What the University should provide

[At the Association of Learning Technology’s 2006 conference,] there was a buzz around the idea of Personal Learning Environments (PLEs). […]  Yet for all the talk there was no consensus on what a [PLE] might be.  The only thing most people seemed to agree on was that it was not a software application. (Attwell 2007: 1)

A powerful personal learning environment is not only driven by the innovativeness and quality of the software applications that help to constitute it.  Its power can also be measured according to the degree to which it promotes ‘connectivism’ (Siemens 2004).  As such, PLEs relate to the at least slightly longer history of ‘networked learning’ (see, for example, Steeples and Jones 2002, Siemens 2008, Drexler 2010).

In his discussion of ‘Learning networks in practice’, Stephen Downes (2007: 26-7) lists four factors that a good learning network ought to possess: diversity, autonomy, connectedness and openness.  Downes notes that ‘openness is what makes interactivity possible; barriers that make it difficult or impossible to communicate within the network limit the network’s capacity to learn’ (ibid).  Many university VLEs include significant barriers – most obviously, password-protected access, but equally importantly, barriers between module pages.  If a university curriculum ought to be designed to encourage students to think deeply and broadly across and beyond their subject, not to think in terms of discrete modules offering chunks of knowledge, and if the university experience ought to foster authentic and lifelong learning, then students’ PLEs should also facilitate these things.

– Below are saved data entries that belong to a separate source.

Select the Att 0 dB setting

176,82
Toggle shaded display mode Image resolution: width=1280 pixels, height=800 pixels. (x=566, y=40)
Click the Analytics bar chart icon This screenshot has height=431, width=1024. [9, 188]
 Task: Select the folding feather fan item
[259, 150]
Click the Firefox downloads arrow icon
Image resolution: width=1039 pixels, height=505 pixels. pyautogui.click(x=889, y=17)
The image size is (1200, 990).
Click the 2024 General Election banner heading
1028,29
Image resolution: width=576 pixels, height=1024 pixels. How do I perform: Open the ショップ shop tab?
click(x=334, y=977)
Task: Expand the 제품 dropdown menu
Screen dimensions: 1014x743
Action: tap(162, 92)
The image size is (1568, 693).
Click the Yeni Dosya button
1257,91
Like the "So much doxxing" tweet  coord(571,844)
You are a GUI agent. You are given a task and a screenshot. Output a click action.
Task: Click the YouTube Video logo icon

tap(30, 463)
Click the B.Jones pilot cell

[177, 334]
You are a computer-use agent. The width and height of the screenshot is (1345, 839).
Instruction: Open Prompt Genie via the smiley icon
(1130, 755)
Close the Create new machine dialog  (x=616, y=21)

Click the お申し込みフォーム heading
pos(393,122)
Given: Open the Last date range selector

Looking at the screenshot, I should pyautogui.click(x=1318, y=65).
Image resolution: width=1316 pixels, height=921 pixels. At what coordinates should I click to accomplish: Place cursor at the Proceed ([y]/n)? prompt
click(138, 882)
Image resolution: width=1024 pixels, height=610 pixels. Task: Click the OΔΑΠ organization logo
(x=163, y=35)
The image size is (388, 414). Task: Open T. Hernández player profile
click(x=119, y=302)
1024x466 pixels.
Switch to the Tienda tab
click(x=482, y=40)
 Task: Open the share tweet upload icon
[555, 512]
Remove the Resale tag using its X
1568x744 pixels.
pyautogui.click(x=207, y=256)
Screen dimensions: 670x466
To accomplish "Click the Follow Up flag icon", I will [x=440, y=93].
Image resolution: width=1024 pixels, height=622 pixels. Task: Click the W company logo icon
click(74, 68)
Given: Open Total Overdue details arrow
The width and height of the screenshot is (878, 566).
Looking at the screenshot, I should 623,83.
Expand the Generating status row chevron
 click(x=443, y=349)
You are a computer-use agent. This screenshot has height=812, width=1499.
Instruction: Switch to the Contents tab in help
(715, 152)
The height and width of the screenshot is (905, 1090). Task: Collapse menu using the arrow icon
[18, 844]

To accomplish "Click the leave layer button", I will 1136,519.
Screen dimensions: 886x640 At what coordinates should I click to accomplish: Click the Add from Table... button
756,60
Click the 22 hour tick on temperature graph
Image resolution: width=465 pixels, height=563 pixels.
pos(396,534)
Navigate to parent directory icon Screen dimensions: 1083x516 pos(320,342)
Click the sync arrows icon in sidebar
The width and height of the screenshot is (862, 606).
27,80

In the introduction to an article based on their involvement in e-learning policy and implementation at the University of Southampton, ‘Making it Rich and Personal: Crafting an Institutional Personal Learning Environment’, White and Davis (2011: 24) observe:

While individuals can be agile in their response to technology changes, organisations are typically more constrained by the heritage of past decisions and previous investment. […] In a time of rapid technological development and adoption the gap between everyday practice and organisational provision tends to increase.

One of the diagrams in White and Davis’s paper (ibid: 35) displays the components of a ‘rich learning environment’.  The segment labelled ‘institutional space’ is conceptualised as providing ‘mainly admin and information’.  The ‘personal space’, on the other hand, is tagged ‘I choose, I use it’.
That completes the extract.